In the second day of testimony, Jose Roman, an admitted drug and gun smuggler for the Juarez drug cartel, took the stand.
Roman is the one who implicated the Reese family after he was arrested in January 2011 accused of smuggling drugs from Mexico.
Homeland Security agents said after Roman's arrest, he volunteered to cooperate with investigators. Agents said he then told them he had been smuggling guns into Mexico that he had purchased from the Reese family's Deming store, New Deal Shooting Sports.

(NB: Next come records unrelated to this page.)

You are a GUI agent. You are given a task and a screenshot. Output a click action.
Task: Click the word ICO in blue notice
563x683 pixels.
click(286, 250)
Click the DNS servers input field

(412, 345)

In court Thursday, Roman said he had been purchasing ammo from New Deal for about five years before he started smuggling guns for the cartel. He said he felt comfortable purchasing firearms and ammo from the Reese family because he had known them for several years.
Roman said he hired Penny Torres to purchase guns on his behalf so he could smuggle them to La Linea, the enforcement branch of the Juarez drug cartel. He said he did not want his name associated with the firearms.
"I told her everything was OK. Everything was set up. So, we went to New Deal and I chose the AK-47s. She signed the paperwork. I took the guns to Mexico," Roman said on the stand.
Roman said he mostly dealt with Ryin Reese when he purchased from the store.
"I told Ryin (Reese) the weapons were for me, and they were going to Mexico and everything was going to be OK because the police in Mexico were paid off," Roman said.
Roman admitted to going to New Deal with Torres three times to purchase firearms.
Eventually, Terri Reese reported Torres as a suspicious purchaser, which started an investigation into Torres.
"I was in Mexico and I received a message. It was Terri (Reese) and she told me to go to the store. I went to the store and Terri told me two agents went to the store and talked to them because they found some of the rifles in Mexico. She told me not to bring Penny Torres to the store anymore," Roman said.
The defense argued that Terri Reese did everything she was supposed to do by reporting Torres and providing all the information requested of her by the Bureau of Alcohol, Tobacco and Firearms.
Roman was arrested after investigators received intel that he was going to leave the country.
After he pointed a finger at the Reese family, Homeland Security Special Agent Eddie Solis-Pacheco admitted he was skeptical of Roman's information but felt the allegations were serious enough to be investigated.
Pacheco took the stand on Wednesday. He said Homeland Security agents recorded two or three phone calls from Roman to the New Deal store.
In the audio recording from a phone call in February 2011, Ryin Reese is heard greeting Roman casually saying, "Hey, what's going on?"
Roman replies, "Same old, same old. Looking for AKs. How many do you have?"
Roman later asks, "Are you willing to give me a discount?"
Ryin Reese replies, "Of course."
It was this phone call, along with one or two others, that Pacheco said showed there was a familiar relationship between the Reese family and Roman.
In April 2011, Homeland Security Investigations began a months-long undercover operation looking into the Reese family using Roman as the main undercover agent.
Roman, along with several undercover agents posing as straw purchasers, went into the New Deal store with recording devices to gather direct evidence that his allegations were true.
The prosecution believes these recordings prove the Reese family knew the guns they were selling were being smuggled into Mexico.
The defense has argued the federal government went "all in with a known cartel member."
"Not only did the government believe Mr. Roman. They helped him become a better liar," said defense attorney Brad Hall in his opening statements on Wednesday. "In return, he got the deal. He won't spend the rest of his life in prison."